Clinically, tendinopathies present with the following typical features:

  • Pain at the site of the tendon
  • Pain when starting physical activity (e.g. warm-up)
  • Pain post-exercise that can linger for minutes to days
  • Swelling around the tendon site

Why me?

Tendinopathy can be brought on by many different risk factors including:

  • Weight-gain
  • Weak/tight muscles
  • Previous injury/tendinopathy
  • Increased age
  • High cholesterol/smoking
  • Diabetes
  • Recent increase in activities engaging the tendon
  • Sudden return to these activities from a period of rest.

It’s usually a combination of these that brings on a tendinopathy.

What can physiotherapy do to help?

The main tendinopathies we see are at the Achilles (near the heel), patella (under the kneecap), gluteal (on the side of the hip) and tennis elbow.

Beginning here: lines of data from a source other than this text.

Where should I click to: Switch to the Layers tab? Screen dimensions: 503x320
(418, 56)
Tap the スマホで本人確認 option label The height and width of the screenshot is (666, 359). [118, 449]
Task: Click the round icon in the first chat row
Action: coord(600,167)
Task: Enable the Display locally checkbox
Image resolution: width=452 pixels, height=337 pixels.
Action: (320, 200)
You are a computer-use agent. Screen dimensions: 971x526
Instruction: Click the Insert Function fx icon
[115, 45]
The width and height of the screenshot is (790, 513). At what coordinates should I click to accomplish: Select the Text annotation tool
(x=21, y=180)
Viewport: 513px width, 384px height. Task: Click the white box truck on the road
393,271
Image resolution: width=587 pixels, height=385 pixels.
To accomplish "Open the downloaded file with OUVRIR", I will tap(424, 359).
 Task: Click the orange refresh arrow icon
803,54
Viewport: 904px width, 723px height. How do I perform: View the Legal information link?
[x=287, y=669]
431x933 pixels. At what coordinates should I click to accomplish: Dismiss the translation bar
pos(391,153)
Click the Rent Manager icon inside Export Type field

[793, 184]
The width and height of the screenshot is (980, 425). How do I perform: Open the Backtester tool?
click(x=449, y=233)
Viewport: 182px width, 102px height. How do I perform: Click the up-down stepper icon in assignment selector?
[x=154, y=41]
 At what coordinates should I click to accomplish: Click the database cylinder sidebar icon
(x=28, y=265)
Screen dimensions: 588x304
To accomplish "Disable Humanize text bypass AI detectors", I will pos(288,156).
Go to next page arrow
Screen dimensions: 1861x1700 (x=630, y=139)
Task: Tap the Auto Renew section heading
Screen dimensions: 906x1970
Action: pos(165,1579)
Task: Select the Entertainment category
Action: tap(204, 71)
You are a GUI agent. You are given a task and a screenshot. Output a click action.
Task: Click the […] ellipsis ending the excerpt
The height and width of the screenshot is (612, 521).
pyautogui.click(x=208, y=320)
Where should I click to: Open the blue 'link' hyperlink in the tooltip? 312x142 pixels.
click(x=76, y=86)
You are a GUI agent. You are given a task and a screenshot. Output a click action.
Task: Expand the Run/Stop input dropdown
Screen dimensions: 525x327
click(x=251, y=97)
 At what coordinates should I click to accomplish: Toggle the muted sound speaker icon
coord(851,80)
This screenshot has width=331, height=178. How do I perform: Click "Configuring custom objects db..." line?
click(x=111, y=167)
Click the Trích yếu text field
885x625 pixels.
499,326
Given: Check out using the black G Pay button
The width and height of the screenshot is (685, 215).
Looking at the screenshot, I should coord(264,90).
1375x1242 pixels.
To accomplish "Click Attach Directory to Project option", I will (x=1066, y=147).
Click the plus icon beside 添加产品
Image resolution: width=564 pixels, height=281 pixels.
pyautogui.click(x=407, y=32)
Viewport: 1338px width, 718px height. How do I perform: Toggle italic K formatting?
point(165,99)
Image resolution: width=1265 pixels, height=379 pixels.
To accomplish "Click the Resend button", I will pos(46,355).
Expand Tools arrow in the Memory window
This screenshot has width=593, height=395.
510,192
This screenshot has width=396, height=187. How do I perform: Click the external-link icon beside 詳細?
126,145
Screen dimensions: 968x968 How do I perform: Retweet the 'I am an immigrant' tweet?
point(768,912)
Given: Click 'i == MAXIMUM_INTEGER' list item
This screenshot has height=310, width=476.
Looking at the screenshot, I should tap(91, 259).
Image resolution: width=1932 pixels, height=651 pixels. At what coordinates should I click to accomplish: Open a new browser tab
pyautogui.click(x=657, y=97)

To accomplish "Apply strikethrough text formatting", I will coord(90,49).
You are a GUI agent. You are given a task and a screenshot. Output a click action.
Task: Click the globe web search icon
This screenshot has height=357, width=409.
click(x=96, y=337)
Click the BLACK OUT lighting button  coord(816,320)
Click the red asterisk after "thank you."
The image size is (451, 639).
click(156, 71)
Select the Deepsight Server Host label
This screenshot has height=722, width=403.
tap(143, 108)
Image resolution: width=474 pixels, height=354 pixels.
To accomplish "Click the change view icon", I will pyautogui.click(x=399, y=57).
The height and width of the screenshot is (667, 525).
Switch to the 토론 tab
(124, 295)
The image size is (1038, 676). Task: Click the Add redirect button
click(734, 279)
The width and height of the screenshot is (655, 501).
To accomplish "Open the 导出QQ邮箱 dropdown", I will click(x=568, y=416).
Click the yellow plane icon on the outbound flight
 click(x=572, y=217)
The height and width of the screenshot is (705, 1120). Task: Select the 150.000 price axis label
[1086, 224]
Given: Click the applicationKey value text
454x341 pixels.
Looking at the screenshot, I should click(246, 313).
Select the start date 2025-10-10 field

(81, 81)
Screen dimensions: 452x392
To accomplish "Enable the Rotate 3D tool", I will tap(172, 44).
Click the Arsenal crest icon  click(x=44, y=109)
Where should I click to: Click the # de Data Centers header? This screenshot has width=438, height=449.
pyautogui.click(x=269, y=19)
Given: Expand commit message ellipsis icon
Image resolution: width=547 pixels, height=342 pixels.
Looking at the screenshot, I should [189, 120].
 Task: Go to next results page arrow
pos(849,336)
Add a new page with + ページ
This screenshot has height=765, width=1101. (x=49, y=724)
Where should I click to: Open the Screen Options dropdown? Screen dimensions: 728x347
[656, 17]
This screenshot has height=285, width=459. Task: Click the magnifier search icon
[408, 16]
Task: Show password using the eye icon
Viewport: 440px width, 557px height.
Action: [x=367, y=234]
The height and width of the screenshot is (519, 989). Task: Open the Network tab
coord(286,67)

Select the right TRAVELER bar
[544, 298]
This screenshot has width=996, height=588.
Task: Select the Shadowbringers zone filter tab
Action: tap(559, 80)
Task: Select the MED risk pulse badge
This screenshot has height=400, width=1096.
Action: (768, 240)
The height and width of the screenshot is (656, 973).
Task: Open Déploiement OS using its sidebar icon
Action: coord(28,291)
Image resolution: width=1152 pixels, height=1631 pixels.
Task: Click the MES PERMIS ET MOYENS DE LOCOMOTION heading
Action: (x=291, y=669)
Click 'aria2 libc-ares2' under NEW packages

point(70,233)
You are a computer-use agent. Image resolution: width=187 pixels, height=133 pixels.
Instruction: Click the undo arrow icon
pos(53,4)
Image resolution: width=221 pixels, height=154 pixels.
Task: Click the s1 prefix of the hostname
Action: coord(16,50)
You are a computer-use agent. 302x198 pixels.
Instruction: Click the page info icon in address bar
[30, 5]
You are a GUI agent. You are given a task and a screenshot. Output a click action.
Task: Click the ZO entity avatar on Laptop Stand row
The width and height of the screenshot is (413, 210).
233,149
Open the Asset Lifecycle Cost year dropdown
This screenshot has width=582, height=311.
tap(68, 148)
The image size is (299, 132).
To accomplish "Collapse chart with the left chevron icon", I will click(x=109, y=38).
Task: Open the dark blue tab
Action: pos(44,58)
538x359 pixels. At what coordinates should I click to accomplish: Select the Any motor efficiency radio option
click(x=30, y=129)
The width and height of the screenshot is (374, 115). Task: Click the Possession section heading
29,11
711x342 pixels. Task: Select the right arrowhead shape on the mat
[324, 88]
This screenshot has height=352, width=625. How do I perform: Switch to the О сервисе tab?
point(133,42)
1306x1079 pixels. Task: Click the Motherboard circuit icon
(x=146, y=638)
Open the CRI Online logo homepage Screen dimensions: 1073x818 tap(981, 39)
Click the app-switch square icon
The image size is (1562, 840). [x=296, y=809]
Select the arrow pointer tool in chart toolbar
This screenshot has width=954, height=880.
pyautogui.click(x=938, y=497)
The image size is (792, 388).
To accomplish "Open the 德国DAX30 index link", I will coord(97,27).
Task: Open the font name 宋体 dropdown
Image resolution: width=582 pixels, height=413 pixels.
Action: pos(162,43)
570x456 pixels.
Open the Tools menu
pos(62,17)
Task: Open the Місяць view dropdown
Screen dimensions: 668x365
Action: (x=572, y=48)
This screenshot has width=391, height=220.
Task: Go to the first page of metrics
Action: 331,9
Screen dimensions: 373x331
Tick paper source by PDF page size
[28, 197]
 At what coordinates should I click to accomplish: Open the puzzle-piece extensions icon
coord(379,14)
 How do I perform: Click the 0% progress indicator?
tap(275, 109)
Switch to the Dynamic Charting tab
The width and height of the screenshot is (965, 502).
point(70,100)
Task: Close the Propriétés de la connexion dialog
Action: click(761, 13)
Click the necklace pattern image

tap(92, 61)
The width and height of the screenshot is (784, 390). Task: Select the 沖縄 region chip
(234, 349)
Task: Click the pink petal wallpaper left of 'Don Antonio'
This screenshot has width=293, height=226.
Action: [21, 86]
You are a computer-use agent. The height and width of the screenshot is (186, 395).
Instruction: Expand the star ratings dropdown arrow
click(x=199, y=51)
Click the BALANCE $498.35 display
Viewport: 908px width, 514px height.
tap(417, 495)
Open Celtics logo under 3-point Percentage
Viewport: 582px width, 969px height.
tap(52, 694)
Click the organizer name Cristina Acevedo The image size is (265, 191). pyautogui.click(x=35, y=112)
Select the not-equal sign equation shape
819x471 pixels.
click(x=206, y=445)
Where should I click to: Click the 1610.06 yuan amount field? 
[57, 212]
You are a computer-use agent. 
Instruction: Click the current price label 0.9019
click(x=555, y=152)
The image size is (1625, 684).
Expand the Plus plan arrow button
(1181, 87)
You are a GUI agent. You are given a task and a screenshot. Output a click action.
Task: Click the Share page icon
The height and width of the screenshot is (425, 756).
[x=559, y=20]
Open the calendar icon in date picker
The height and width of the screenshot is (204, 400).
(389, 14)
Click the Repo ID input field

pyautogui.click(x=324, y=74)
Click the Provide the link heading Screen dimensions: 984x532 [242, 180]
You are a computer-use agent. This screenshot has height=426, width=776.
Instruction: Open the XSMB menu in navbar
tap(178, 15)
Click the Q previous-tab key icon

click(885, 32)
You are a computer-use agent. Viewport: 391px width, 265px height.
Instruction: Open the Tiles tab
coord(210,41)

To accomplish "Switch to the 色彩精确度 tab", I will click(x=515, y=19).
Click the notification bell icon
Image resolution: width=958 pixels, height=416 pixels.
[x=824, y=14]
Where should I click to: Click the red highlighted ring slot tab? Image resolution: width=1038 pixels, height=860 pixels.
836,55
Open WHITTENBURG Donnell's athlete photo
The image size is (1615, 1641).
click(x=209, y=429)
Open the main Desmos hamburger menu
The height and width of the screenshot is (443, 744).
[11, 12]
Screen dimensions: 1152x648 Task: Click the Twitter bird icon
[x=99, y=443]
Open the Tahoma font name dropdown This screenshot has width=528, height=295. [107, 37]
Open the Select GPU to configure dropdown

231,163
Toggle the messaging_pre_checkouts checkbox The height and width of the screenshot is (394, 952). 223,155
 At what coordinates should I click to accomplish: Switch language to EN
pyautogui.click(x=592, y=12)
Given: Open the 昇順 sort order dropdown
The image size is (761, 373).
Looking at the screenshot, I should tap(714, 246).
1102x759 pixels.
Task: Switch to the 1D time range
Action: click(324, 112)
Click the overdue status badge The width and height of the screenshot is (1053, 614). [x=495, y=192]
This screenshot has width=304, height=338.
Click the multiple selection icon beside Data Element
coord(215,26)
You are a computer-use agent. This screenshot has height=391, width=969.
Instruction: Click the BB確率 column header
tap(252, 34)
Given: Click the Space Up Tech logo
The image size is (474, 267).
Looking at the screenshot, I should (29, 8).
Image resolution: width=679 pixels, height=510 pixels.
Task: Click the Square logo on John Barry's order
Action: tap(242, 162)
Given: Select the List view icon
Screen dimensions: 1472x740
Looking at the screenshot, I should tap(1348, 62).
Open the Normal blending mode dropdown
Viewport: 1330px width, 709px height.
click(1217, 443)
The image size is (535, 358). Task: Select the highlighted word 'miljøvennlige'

The tendinopathy continuum generally spans from reactive (initial phase) to disrepair to degenerative (long-term). If a reactive tendon is not managed properly, it can eventually lead to stages further down the spectrum, where the tendon becomes permanently damaged.

It is very difficult to reverse the continuum and thus it’s very important to identify and manage this early.


First Stage
  • Initial pain management
    • Pain medications
    • Specific Isometric exercises
  • Reducing tendon load
  • Avoiding tendon stretch
  • Reducing muscle tension around the tendon (dry needling, soft tissue techniques)
  • Use of equipment to modify any biomechanics (orthotic fitting, specific taping)
  • Changing any lifestyle factors
Second Stage
  • Progressively loading tendon back up with a specific and tailored exercise program
  • Monitoring symptoms after exercise and after normal activities
    • Managing symptoms if there is a ‘flare up’
  • Once able to tolerate an adequate load (assessed by the physio) progress to stage three
Third Stage
  • Retraining sports-specific techniques to avoid pain recurrence
  • Gradual return to normal activity (sports, work, gym etc.)
  • Tailored maintenance exercises for prevention + management plan

Tendinopathy can be a very debilitating condition that can affect a person’s ability to participate in work, sport and important day to day activities. Tendinopathies addressed with early and intensive physiotherapy management improve patient outcomes with quicker recovery and return to activities.